## Stated task
Reproduce every record below word for word, leaving out the pictures.

-- start Supplied information --

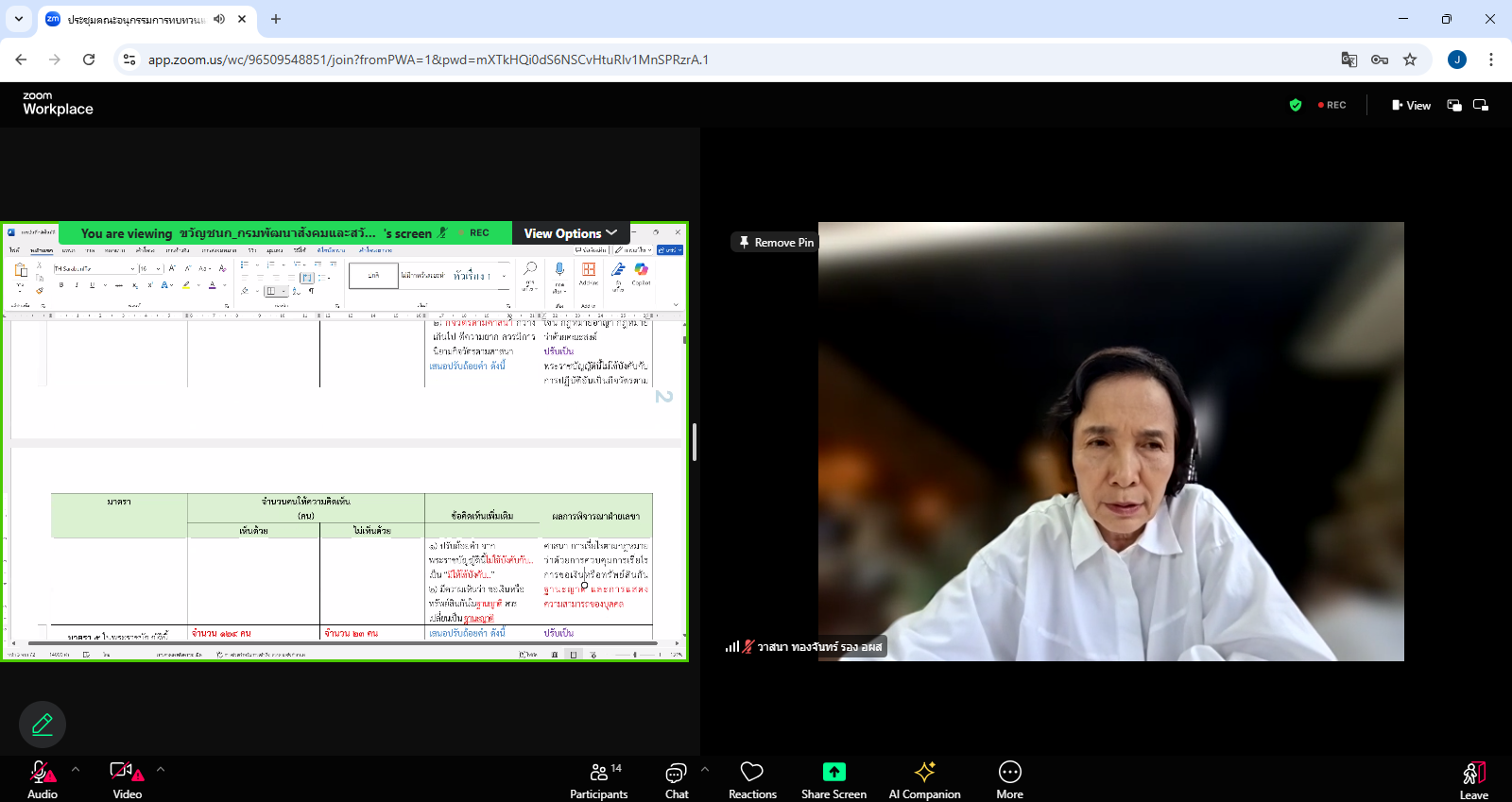Click the Remove Pin button
Image resolution: width=1512 pixels, height=802 pixels.
tap(776, 243)
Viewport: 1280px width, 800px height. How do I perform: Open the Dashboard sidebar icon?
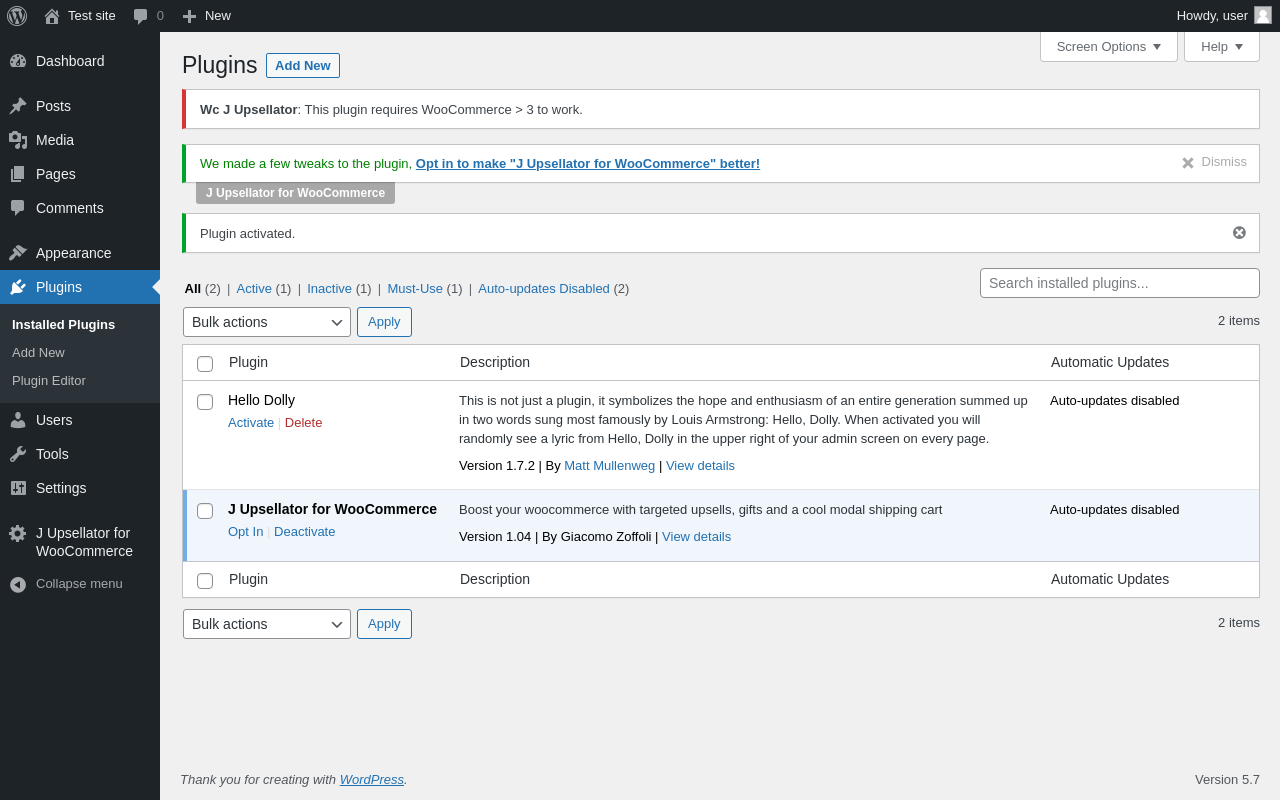pyautogui.click(x=18, y=61)
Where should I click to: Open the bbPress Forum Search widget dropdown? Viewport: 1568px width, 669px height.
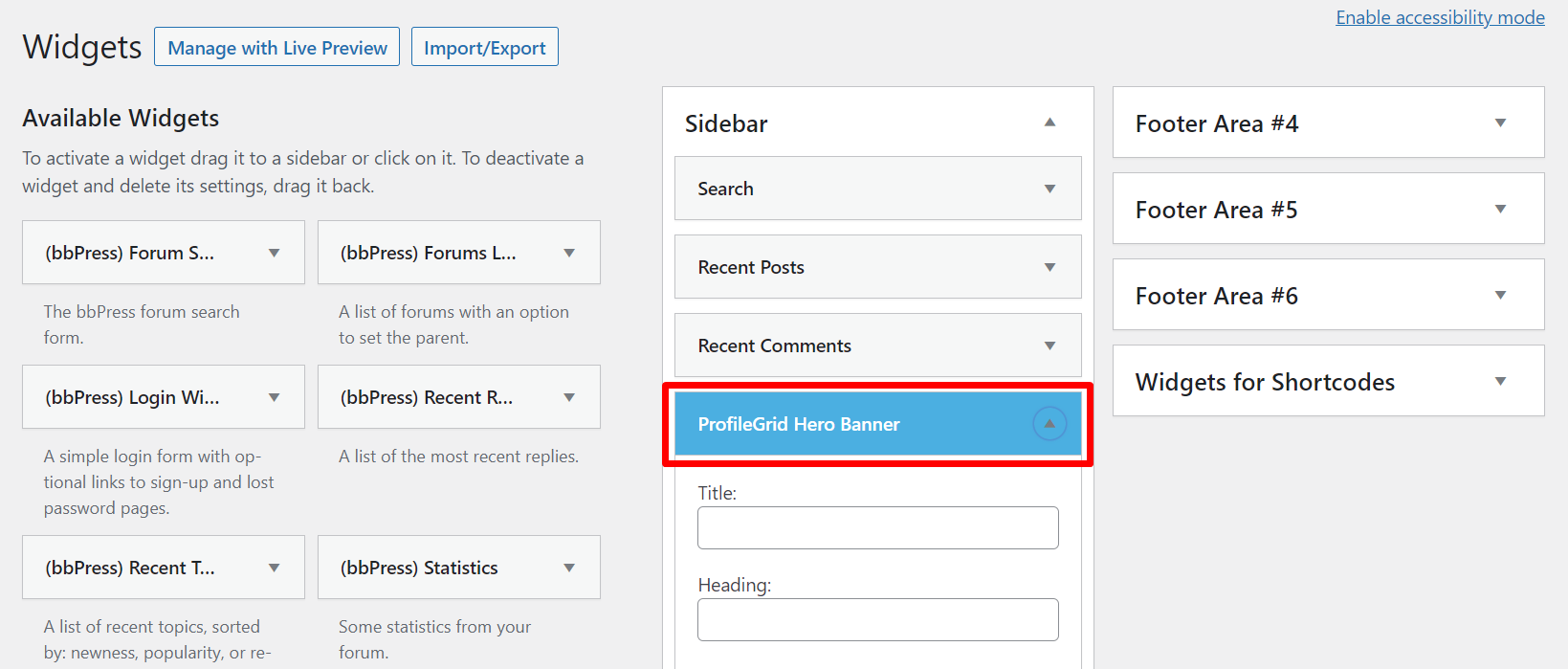click(274, 253)
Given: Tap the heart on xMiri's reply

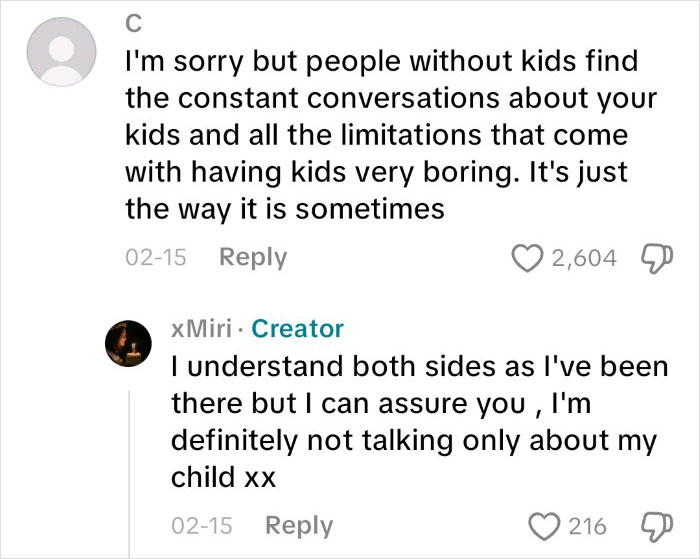Looking at the screenshot, I should click(x=546, y=525).
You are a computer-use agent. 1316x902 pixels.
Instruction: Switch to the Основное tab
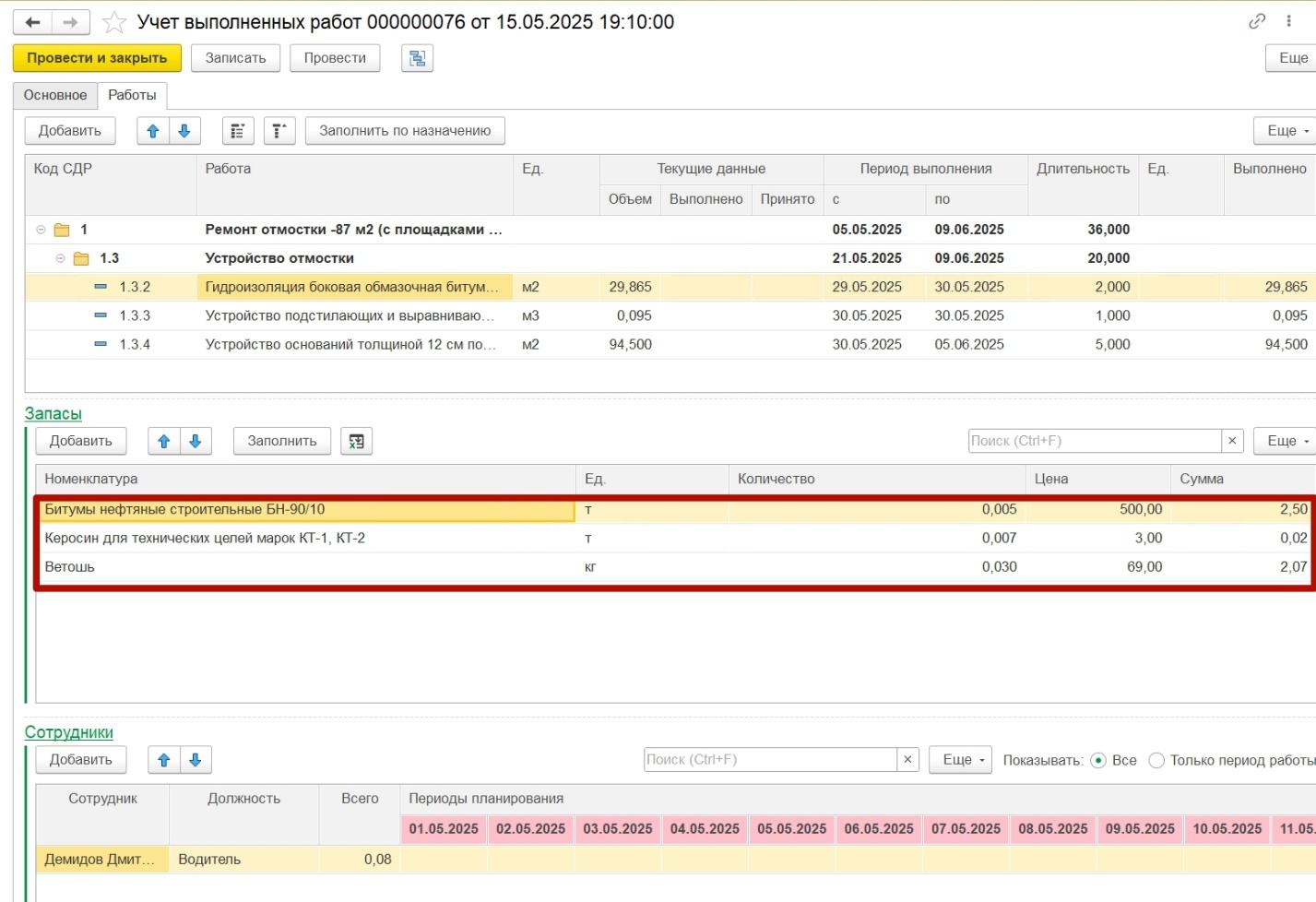55,95
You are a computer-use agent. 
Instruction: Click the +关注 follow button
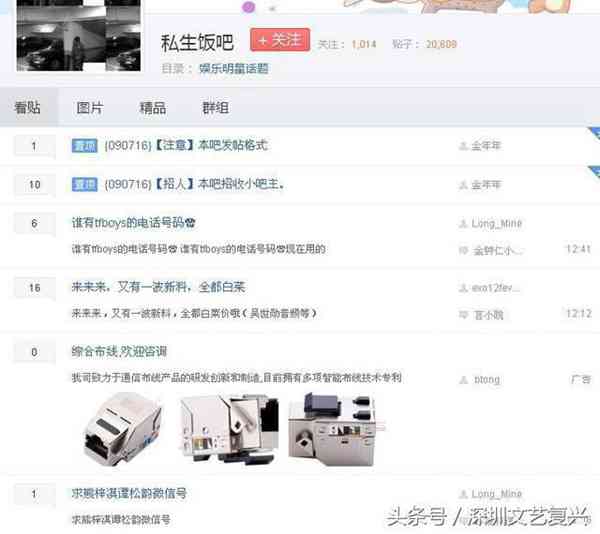(279, 40)
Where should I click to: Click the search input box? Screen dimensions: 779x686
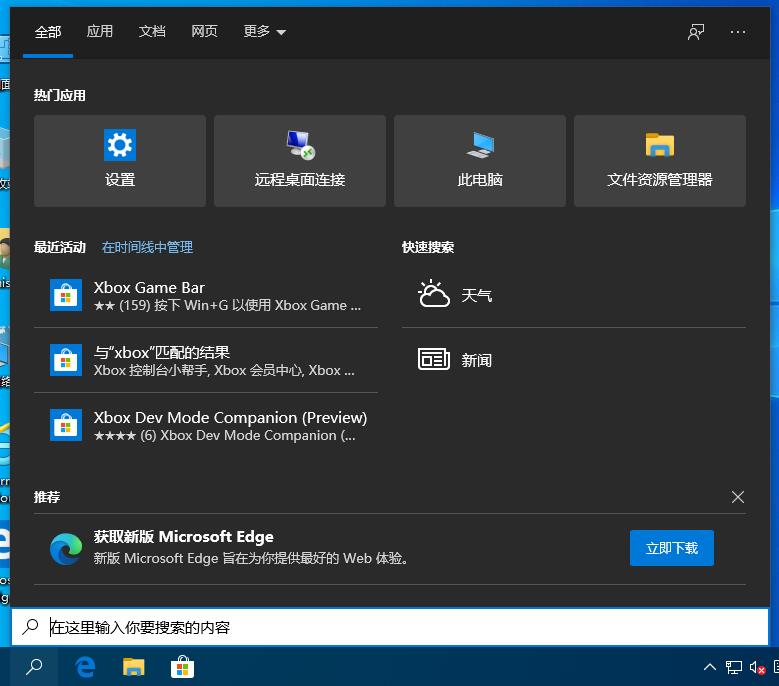point(400,627)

-- end Supplied information --

## The result
Click the Remove Pin button
Image resolution: width=1512 pixels, height=802 pixels.
tap(776, 243)
Viewport: 1280px width, 800px height. How do I perform: Open the Dashboard sidebar icon?
pyautogui.click(x=18, y=61)
Where should I click to: Open the bbPress Forum Search widget dropdown? Viewport: 1568px width, 669px height.
click(274, 253)
Given: Tap the heart on xMiri's reply

Looking at the screenshot, I should click(x=546, y=525).
You are a computer-use agent. 1316x902 pixels.
Instruction: Switch to the Основное tab
55,95
You are a computer-use agent. 
Instruction: Click the +关注 follow button
(279, 40)
Where should I click to: Click the search input box? Screen dimensions: 779x686
point(400,627)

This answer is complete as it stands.